Centro has joined RAMS to become the second major Australian victim of the sub-prime turmoil, but while shareholders won’t be happy with Centro’s performance, a degree of credit should be given to the Centro board for its executive remuneration structure.
Given the recent performance of Centro, its high-profile CEO, Andrew Scott had been paid a relatively low $3 million per year (compared with other high-performing CEOs). Instead of paying large bonuses, the Centro board provided executives with interest free loans, under its “Employee Security and Loan” plan, which involved the company providing a 10-year, interest-free loans to allow executives purchase Centro securities. Scott has amassed a shareholding of more than five million Centro stapled securities. In May, Scott’s stake would have been worth more than $50 million (less around $10 million in loans which need to be repaid).
Scott has seen his $50 million holding evaporate to around $8.5 million.
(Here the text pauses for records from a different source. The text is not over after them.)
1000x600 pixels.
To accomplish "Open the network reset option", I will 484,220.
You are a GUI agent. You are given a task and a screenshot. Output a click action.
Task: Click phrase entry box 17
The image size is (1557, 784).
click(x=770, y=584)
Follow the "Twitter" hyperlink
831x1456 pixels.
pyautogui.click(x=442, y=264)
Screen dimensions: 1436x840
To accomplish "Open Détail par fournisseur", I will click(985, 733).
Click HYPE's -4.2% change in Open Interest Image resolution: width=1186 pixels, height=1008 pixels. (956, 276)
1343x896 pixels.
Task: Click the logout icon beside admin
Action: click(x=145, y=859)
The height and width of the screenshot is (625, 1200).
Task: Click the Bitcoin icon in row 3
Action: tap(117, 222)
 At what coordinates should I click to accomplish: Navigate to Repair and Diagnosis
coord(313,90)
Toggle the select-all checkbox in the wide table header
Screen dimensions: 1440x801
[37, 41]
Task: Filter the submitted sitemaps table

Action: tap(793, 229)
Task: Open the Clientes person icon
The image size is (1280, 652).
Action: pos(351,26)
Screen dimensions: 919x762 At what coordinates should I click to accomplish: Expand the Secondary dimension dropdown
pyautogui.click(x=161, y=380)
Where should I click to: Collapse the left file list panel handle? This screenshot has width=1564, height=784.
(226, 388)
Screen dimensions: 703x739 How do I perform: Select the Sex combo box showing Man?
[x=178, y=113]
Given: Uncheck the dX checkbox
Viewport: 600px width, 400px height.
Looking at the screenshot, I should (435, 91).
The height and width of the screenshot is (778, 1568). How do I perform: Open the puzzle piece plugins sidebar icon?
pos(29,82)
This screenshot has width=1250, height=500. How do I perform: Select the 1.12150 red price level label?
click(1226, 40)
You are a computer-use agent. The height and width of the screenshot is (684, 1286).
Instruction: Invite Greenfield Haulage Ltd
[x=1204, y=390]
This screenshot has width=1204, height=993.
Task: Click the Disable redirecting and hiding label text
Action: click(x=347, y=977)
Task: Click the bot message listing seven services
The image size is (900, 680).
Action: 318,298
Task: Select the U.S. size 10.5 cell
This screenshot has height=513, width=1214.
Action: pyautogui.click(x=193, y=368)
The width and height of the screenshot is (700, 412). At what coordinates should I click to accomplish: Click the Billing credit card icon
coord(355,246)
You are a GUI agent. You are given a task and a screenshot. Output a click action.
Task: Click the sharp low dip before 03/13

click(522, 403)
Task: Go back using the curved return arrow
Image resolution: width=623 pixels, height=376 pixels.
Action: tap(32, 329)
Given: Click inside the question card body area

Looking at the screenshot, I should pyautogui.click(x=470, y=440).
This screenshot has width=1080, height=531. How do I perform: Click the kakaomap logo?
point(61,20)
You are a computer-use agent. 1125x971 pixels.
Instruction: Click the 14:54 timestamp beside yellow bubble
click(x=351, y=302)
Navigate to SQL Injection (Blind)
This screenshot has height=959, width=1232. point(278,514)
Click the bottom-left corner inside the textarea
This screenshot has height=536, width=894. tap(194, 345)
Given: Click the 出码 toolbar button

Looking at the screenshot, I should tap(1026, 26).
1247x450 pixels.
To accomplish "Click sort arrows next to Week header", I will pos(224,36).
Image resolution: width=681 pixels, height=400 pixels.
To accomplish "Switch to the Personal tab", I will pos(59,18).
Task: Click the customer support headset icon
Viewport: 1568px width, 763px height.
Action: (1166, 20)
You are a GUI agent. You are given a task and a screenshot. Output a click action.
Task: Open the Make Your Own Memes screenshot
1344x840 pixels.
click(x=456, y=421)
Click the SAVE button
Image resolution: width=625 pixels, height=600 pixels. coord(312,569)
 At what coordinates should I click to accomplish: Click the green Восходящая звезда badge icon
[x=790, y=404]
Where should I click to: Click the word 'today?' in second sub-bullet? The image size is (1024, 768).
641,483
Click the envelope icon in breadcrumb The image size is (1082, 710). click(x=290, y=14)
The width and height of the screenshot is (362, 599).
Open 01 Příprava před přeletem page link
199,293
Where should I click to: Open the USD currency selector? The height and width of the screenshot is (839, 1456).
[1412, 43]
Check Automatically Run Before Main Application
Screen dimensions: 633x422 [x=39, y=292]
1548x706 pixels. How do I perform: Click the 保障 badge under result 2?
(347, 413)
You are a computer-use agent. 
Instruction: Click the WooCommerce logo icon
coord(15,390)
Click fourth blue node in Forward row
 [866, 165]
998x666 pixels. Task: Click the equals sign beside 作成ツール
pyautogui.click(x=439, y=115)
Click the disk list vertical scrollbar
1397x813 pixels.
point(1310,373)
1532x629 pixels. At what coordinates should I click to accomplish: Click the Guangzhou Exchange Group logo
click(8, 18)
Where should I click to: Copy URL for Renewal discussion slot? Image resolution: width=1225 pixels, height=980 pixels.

Scott currently owes Centro $10 million, meaning that his $50 million holding is now worth negative $1.5 million.
Other Centro executives who have seen their wealth plummet including chief operating officer, Graham Terry (stake down from $20 million to owing Centro around $3 million), legal counsel John Hutchinson (holding also down from $20 million to owing approximately $2 million) and CFO Romano Nenna ($20 million to a debt of around $3 million).
Unlike many other executives who are paid predominantly by way of short term cash incentives, from a corporate governance perspective, shareholders will be somewhat comforted by the fact that Centro executives have a great deal of “skin in the game”. Given their large holdings, it is highly likely that Centro executives are feeling its recent share price losses to a greater extent than shareholders.